The entire panel seemed to agree that traditional publishing isn’t going away—and no one wished for that outcome—but there is a desire and need for partnership. Amazon’s Fine went so far as to say that the traditional and self-publishing models are converging, with publishers becoming more author-centric, such as offering sales portals, and following practices set by Amazon, Kobo, and other publishing services for authors. “In ten years, I don’t know if we’ll talk about self-publishing,” he said. (Perhaps this is a conclusion easily drawn only by Amazon, which has blurred the line between book retailer, publisher, and author service provider.)
Until the day of convergence comes (if it comes), it was clear from the panel that self-publishing—and digital publishing specifically—is providing a needed and profitable path for mid-list authors, who may be dropped by their traditional houses if they haven’t broken out by their third or fourth book. Self-publishing bestseller Hugh Howey pointed out that he didn’t break out until his eighth book, and argued, “We [as an industry] don’t appreciate yet the long tail of self-publishing.
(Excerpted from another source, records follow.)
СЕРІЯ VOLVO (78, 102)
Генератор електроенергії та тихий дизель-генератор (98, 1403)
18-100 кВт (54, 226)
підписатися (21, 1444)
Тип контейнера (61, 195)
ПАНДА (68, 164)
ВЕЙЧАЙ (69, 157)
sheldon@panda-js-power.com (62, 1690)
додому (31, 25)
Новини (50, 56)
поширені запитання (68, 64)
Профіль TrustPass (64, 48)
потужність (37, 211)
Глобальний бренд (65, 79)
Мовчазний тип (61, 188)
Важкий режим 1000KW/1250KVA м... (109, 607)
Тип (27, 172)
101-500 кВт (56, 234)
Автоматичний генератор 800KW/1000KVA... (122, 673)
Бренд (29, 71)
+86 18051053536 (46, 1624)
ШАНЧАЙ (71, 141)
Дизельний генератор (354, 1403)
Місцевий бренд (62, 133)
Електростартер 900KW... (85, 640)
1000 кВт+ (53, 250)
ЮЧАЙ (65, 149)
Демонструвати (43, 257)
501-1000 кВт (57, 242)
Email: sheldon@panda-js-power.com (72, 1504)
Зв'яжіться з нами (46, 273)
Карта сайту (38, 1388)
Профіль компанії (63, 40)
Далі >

Your books are available forever. They have the same visibility forever….It’s a marathon. Things go viral over time.”
While self-published books are popularly characterized as lower quality than traditionally published books, readership and sales are growing to such a level that online retailers are starting to publicize their success. Tamblyn said that 10 percent of Kobo’s unit sales are coming from self-published authors, and Fine said that, in the last year, 25 percent of Amazon’s Top 100 books were self-published. This later segued to Howey’s point that there’s a lot of money to be made in books that “no one ever reads.” Because e-books “disappear” (you don’t have that to-be-read pile staring at you from your nightstand), and because e-books are priced lower (often 99 cents to $2.99 for a self-published novel), there’s a reduced consequence to buying and not reading, both psychologically and economically.
Low prices are a common strategy self-publishers use (that traditional publishers have been slower to adopt) to increase their chances of being discovered by readers. And finding that readership directly—through the self-publishing platforms offered by Amazon, Kobo, and many others—was a running theme through the panel discussion. Authors and publishers alike can now reach audiences that were never really looked at or marketed to before. Authors are empowered to figure out better ways to market and promote their books. As Howey said, “Everything is more focused on the reader experience,” from delivering the story readers want, at the best price possible, to authors having a relationship with readers directly.
And this is one of the key reasons why this panel serves as a touchstone for many of the challenges that now face publishing. Everyone working in the industry is thinking more about how to directly reach their specific reader community in an era of declining bricks-and-mortar stores and an increasingly digital environment driven by search, data, analytics, and social media. The ability to get information on reader or consumer behavior, and then strategically act on it, is something Steve Smith, CEO of Wiley, and CONTEC’s morning keynote speaker, emphasized again and again. He said the transformation of Wiley as a publisher has been about “going deeper into the communities we serve. It’s no longer enough to be a provider of information. We need to build our relationship with the…community through deep knowledge.”